_What is required_
Skipping the images, transcribe each record below as it is.

_Given data_
=== Section Start ===
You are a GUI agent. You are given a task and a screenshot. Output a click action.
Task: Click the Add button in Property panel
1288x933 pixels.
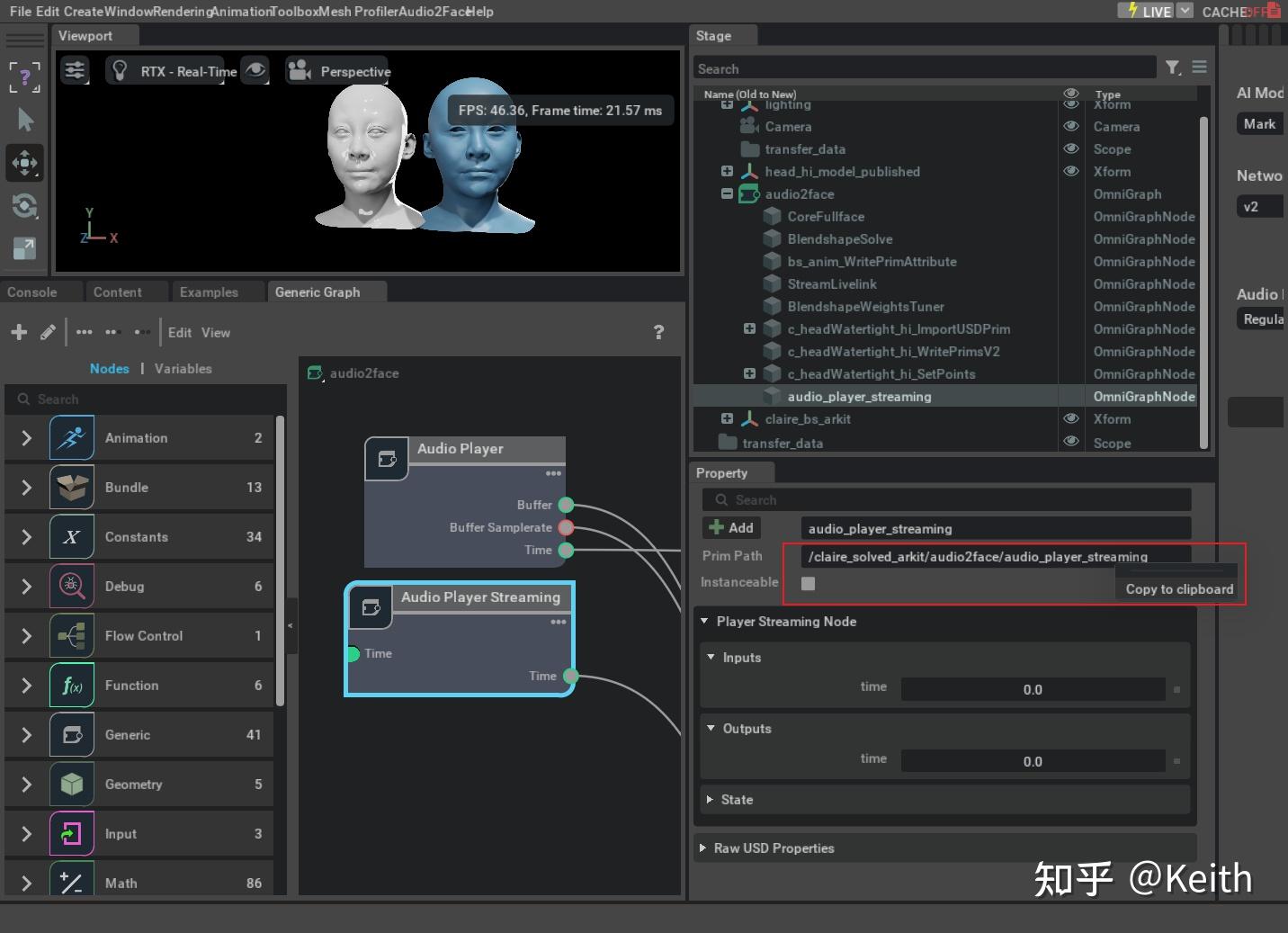click(x=731, y=528)
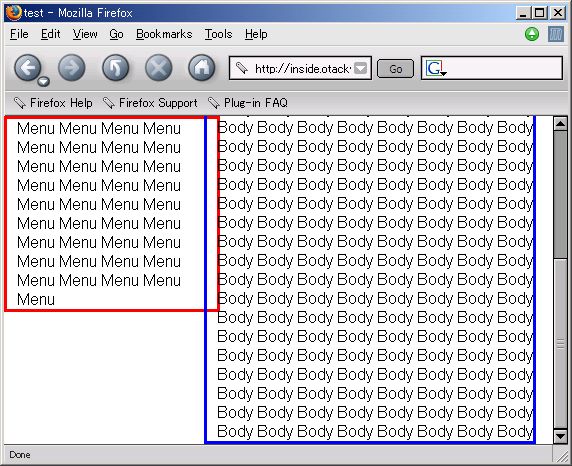Click the green update arrow icon
Screen dimensions: 572x466
[532, 34]
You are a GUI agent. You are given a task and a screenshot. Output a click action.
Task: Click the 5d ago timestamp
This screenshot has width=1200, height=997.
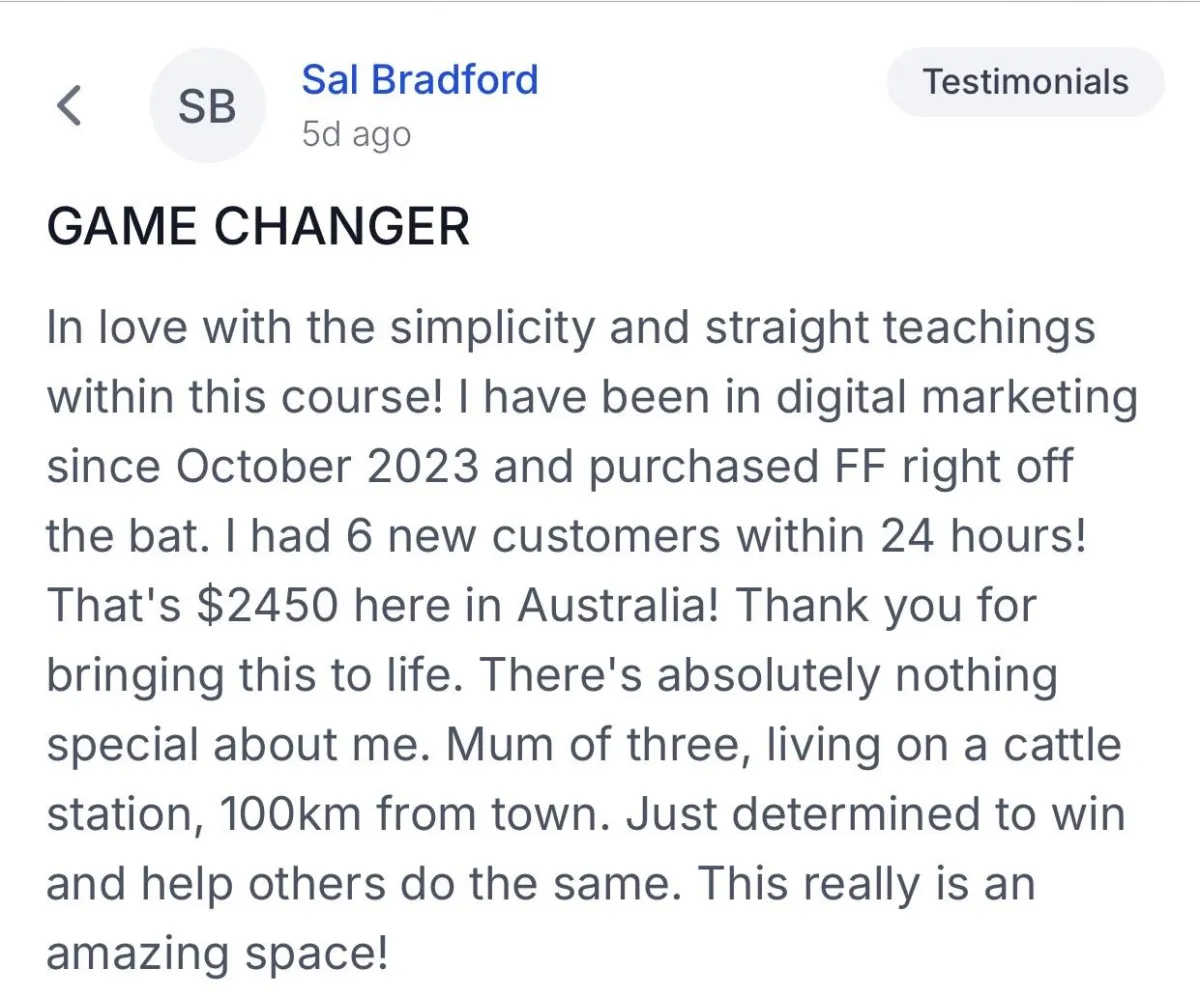(x=356, y=135)
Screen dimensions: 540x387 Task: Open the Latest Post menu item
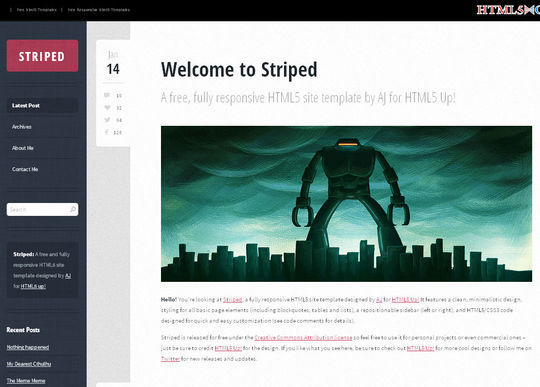[x=42, y=105]
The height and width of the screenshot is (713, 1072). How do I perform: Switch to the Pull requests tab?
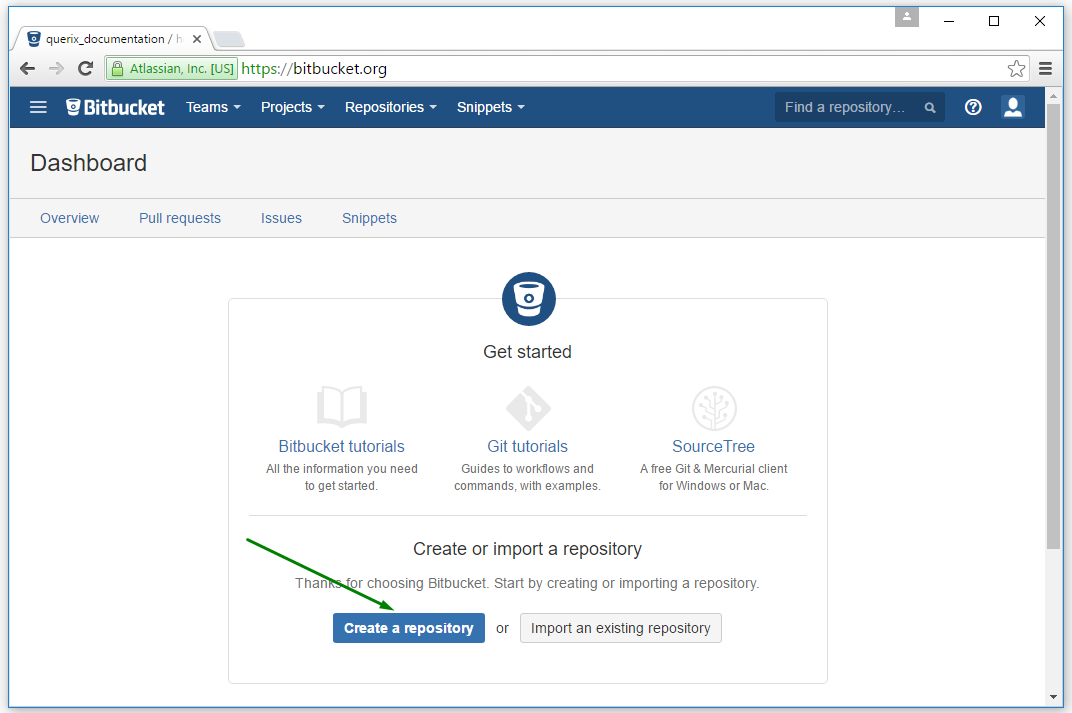pyautogui.click(x=180, y=218)
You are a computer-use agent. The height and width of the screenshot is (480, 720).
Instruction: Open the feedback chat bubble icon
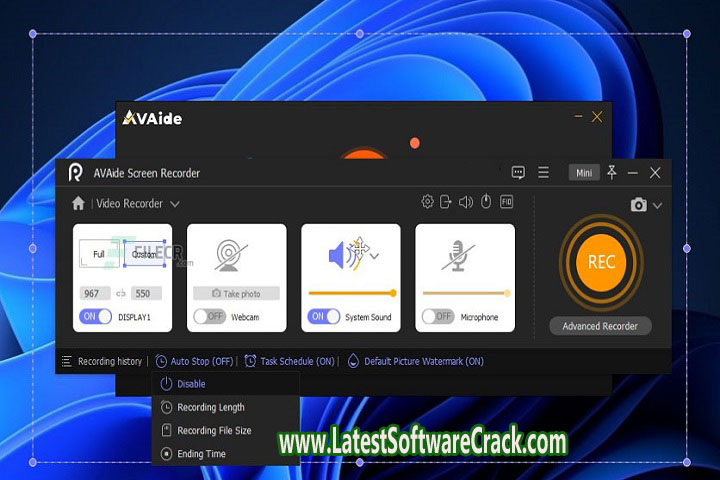point(518,173)
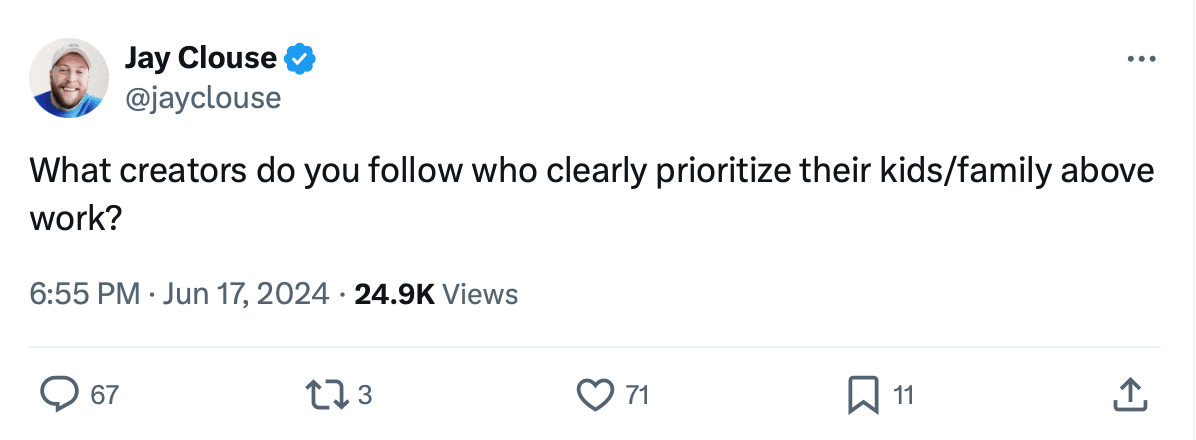Bookmark this tweet with the bookmark icon
1196x440 pixels.
coord(862,395)
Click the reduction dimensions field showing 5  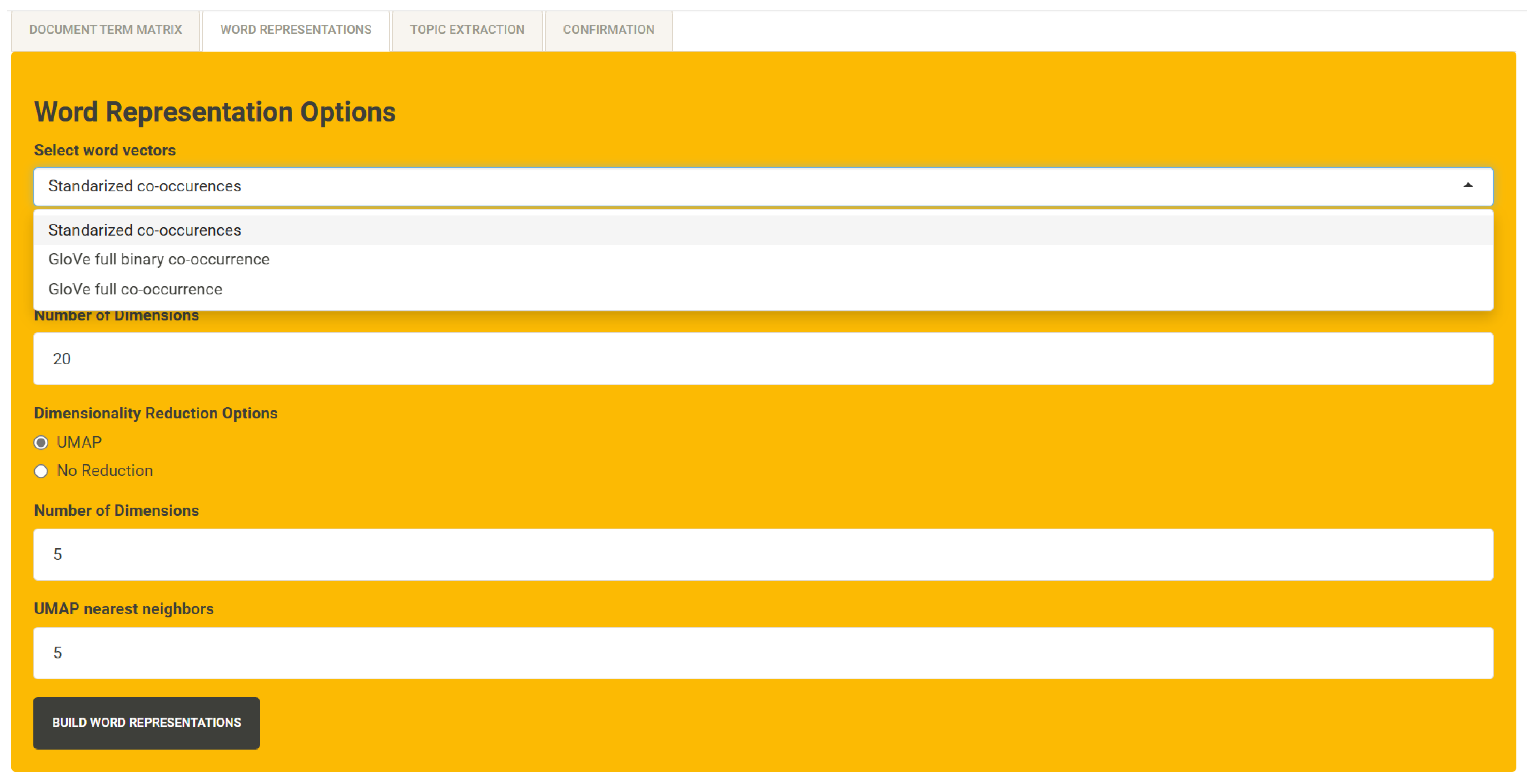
=== Section End ===
_Answer section_
You are a GUI agent. You are given a task and a screenshot. Output a click action.
Task: Click the Add button in Property panel
1288x933 pixels.
click(x=731, y=528)
Click the green update arrow icon
Screen dimensions: 572x466
[532, 34]
You are a GUI agent. You are given a task and a screenshot. Output a click action.
Task: Click the 5d ago timestamp
This screenshot has width=1200, height=997.
(x=356, y=135)
Screen dimensions: 540x387 Task: Open the Latest Post menu item
[x=42, y=105]
The height and width of the screenshot is (713, 1072). How do I perform: Switch to the Pull requests tab?
pyautogui.click(x=180, y=218)
You are a computer-use agent. The height and width of the screenshot is (480, 720).
Instruction: Open the feedback chat bubble icon
point(518,173)
Bookmark this tweet with the bookmark icon
1196x440 pixels.
coord(862,395)
Click the reduction dimensions field showing 5  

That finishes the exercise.